**Your task**
Set down exactly the lines that run from the line with "The image size" to the end of the data, and nothing else.

---- Given records

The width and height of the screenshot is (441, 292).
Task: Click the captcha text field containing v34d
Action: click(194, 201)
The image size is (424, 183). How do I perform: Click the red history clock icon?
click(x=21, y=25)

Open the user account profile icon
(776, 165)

--------

**Exercise response**
The image size is (424, 183). How do I perform: Click the red history clock icon?
click(x=21, y=25)

Open the user account profile icon
(776, 165)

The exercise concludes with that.